Sometimes, in an experiment, I want to model RNA expression as a function of some continuous variable such as age, dose, or time after treatment, using a linear model. Doing this is easy enough, but the problem is that, as the name suggests, the log expression is modelled as a linear function on the covariate in question. But how do I know that a linear relationship is the correct one? What if the covariate needs to be log-transformed, or square-root transformed? How would I figure that out? Obviously I could try a bunch of common functions and see which one works "best", but that constitutes data snooping. Also, simply plotting expression vs the covariate of interest might work if there is only one covariate, but it will be less effective if there are multiple such covariates.
So, is there a statistically principled way to determine the appropriate transformation for a continuous covariate in a linear model?
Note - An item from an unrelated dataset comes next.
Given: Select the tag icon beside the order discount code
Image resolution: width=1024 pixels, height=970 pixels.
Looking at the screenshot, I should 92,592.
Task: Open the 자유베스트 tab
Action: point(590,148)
Are we excluding doing a pilot experiment or subsetting the data and doing the snooping and testing on different subsets? I strongly suspect that those are the only really reliable methods without data snooping (assuming no a priori knowledge about what the covariate relationship might reasonably be like).
Yes, I'm asking if there's a way to determine the appropriate transformation from the data itself. Perhaps by discovering the globally optimal transformation across all genes, so that any one gene only contributes a tiny fraction and data snooping is minimized?
I suspect that the answer will be that the closest you can get is to try to interpret a PCA plot. The data snooping there is about as low as you're going to get. You might want to post this to cross-validated and see what the statistics folks think, hopefully they know of a better option.